Des fonctions IA encore à venir

Les options d’intelligence artificielle annoncées n’ont pas encore été détaillées. Elles s’inscriraient dans la stratégie du groupe, qui pousse l’IA générative dans l’ensemble de ses applications, de la création de contenus à l’assistance aux utilisateurs.

Meta avait déjà déployé début juin, à l’échelle mondiale, son Meta Business Agent, un assistant capable de répondre aux clients, de recommander des produits et de prendre des rendez-vous au sein de WhatsApp et des messages directs d’Instagram. Les abonnements payants pourraient ouvrir la voie à des fonctions comparables pour le grand public.

Une monétisation scrutée

Le calendrier intervient alors que la politique d’IA de Meta suscite des critiques sur la protection de la vie privée. Plusieurs voix se sont inquiétées de l’usage des données de conversation pour entraîner les modèles, une question d’autant plus sensible que WhatsApp est présenté comme un service chiffré.

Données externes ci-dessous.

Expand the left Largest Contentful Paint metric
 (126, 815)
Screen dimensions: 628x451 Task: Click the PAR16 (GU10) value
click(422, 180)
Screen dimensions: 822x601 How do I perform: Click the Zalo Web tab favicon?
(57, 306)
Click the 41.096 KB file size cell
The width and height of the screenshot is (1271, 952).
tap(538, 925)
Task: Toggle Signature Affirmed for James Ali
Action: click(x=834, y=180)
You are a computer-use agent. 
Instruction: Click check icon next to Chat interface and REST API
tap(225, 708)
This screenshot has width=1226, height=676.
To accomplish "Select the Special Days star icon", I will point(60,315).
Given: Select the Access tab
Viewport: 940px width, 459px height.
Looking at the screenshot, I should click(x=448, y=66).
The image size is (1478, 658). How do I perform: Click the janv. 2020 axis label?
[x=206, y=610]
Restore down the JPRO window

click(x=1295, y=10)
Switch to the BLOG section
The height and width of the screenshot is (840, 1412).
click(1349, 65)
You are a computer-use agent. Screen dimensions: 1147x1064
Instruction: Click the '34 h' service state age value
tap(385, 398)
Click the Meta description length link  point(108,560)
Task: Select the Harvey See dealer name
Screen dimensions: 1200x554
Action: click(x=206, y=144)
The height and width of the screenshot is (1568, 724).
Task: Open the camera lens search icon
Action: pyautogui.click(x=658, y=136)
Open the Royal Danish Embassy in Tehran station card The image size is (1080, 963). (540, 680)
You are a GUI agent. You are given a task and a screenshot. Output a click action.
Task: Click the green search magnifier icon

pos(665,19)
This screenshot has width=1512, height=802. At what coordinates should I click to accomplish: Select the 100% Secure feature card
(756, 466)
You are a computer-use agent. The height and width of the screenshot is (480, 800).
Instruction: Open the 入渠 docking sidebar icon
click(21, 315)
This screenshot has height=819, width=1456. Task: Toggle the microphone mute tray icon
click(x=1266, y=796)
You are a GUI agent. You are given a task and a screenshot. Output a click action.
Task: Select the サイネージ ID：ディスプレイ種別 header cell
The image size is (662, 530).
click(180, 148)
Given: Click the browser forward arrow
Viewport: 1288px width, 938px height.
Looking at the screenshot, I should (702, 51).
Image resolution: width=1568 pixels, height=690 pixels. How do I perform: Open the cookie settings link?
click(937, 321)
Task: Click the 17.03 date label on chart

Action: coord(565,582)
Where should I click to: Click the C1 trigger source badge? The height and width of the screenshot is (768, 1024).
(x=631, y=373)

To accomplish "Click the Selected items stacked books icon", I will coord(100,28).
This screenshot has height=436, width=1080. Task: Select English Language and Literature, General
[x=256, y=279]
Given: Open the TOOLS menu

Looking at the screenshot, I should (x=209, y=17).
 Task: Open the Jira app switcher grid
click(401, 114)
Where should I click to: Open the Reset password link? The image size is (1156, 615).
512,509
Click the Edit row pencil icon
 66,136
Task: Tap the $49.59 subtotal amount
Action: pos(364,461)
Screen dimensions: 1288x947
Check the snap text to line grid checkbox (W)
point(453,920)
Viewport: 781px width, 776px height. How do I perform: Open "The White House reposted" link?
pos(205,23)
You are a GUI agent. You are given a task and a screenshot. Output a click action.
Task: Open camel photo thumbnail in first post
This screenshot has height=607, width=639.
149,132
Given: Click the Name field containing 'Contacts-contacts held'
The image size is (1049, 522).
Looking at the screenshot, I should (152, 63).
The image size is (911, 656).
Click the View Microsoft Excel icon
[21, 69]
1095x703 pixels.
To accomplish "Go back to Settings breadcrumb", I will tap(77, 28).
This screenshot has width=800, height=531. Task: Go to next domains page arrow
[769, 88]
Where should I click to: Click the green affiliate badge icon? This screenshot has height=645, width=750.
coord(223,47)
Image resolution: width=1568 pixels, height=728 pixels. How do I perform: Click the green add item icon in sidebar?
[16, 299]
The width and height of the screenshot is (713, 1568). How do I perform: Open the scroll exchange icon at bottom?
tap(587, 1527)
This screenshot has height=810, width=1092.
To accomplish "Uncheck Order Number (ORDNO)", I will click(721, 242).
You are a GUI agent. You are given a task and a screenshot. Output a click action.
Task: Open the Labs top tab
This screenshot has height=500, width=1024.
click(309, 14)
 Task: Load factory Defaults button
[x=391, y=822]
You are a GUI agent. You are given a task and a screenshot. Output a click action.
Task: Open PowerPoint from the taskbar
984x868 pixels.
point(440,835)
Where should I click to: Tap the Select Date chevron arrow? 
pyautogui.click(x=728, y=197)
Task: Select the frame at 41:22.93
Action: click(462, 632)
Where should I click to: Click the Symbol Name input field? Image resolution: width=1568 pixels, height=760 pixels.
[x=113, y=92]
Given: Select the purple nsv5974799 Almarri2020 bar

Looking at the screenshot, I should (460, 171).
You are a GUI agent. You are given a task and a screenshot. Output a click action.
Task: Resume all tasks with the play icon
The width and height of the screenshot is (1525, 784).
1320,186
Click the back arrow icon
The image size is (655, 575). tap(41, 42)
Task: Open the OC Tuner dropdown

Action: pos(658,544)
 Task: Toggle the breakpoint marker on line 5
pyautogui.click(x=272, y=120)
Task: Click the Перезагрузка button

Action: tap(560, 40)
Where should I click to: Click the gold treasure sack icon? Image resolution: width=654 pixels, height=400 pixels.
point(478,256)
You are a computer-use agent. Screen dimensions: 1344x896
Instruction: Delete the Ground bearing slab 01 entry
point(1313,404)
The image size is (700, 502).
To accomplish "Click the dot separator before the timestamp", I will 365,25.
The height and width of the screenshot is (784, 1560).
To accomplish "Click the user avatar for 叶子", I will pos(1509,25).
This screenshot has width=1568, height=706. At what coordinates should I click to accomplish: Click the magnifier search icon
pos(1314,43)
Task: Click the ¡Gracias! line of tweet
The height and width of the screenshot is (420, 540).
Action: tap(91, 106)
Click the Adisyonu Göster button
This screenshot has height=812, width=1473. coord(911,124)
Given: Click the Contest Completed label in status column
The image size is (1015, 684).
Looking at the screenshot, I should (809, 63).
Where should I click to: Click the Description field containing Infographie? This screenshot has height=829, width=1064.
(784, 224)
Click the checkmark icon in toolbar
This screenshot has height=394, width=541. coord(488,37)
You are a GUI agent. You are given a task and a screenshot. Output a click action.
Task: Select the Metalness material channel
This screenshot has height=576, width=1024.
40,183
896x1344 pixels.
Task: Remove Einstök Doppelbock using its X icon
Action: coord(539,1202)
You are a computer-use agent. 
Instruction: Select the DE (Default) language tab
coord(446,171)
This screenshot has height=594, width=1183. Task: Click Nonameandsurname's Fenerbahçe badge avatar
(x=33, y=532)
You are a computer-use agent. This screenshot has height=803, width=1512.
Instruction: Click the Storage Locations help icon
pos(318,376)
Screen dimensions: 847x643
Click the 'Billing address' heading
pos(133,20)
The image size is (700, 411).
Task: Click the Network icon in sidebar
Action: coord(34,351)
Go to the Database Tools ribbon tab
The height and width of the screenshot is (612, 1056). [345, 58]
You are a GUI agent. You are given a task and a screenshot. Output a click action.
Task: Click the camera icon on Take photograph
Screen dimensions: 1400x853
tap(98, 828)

  • Abonnements payants déployés sur Instagram, Facebook et WhatsApp
  • Modèle gratuit financé par la publicité maintenu en parallèle
  • Options dopées à l’IA annoncées, sans date précise

Le groupe devra démontrer que ces nouvelles offres apportent une valeur suffisante pour justifier un paiement, sans nourrir le sentiment d’une dégradation du service gratuit.

L’Europe en ligne de mire

Le déploiement européen reste à préciser. Les formules payantes et le traitement des données y sont surveillés de près par les régulateurs, qui ont déjà contraint Meta à faire évoluer son modèle d’abonnement sans publicité sur le continent.

Les prochaines semaines diront si les utilisateurs adhèrent à cette logique payante et quelles fonctions d’intelligence artificielle Meta réservera à ses abonnés. La réponse pèsera sur la capacité du groupe à diversifier des revenus encore très dépendants de la publicité.